GuideMay 21, 20263 min read

Your agent returned 200. That tells you almost nothing.

An agent can return a clean HTTP 200 while hallucinating, calling a tool it was never allowed to touch, and drifting off-policy for weeks — and your APM will smile the whole time. What an agent audit trail actually needs to capture.

Sam Okafor

Platform engineering

Guide

Traditional monitoring asks one question: is the system up? For agents, that's the wrong question, and the gap between it and the right one is where the trouble lives. As one engineering team writing about regulated workloads put it: an agent can return HTTP 200 with a hallucinated response, call an unauthorized tool while latency metrics stay flat, and drift from its policy baseline over weeks without tripping a single alert.

Your dashboard isn't lying, exactly. It's answering the question it was designed for. It just has no idea what the agent actually did.

Telemetry, observability, and an actual record

These get used interchangeably and they shouldn't. Infrastructure telemetry is CPU, memory, latency, error rate. Useful, and completely blind to agent behavior. DataRobot's framing is the one I keep coming back to: if you can't see reasoning, tool calls, and behavior over time, you don't have observability — you have infrastructure telemetry.

But even rich observability isn't the same as a record you can hand to someone who doesn't trust you. A dashboard is for you, now. An audit trail is for an auditor, a regulator, or your own incident review, six months from now. Those need different things.

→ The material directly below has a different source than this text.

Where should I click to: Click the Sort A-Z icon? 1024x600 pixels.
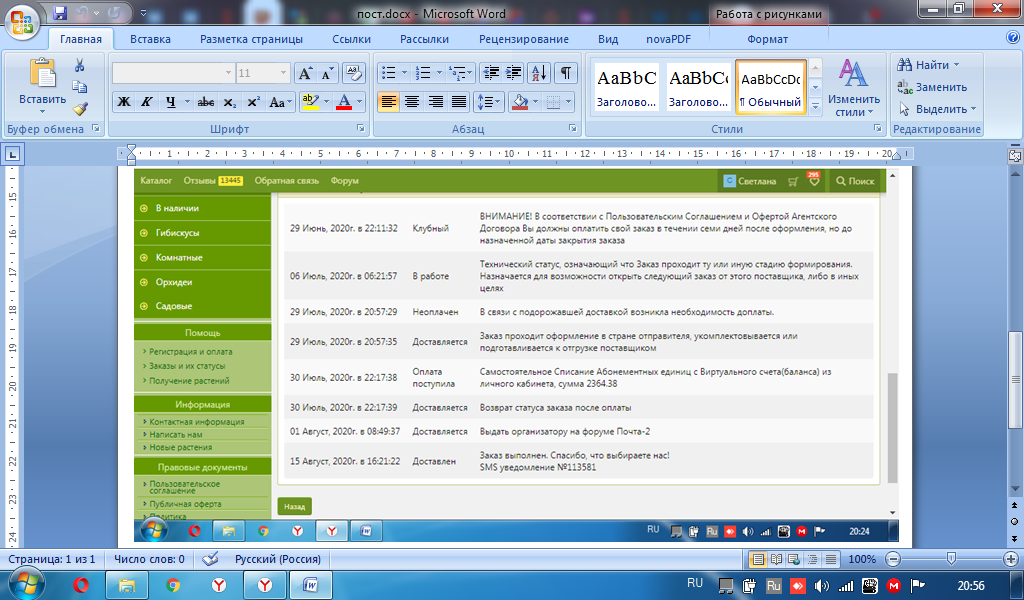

What an agent audit trail has to capture

The clearest articulation I've seen of the gap comes from Siddhant Khare's piece on agent observability, and it maps cleanly onto OpenTelemetry's data model. The shape you want:

→A trace ID per task, a span per tool call, with parent/child relationships — so a chain of “the agent read this, which led it to change that, which failed a test, which triggered a retry” is reconstructable, not lost.
→Structured, not scrollback. JSON lines you can query and replay, not terminal output you scrolled past. Background execution is the default now — headless runs, async tasks, background agents — and nobody is watching the terminal when it matters.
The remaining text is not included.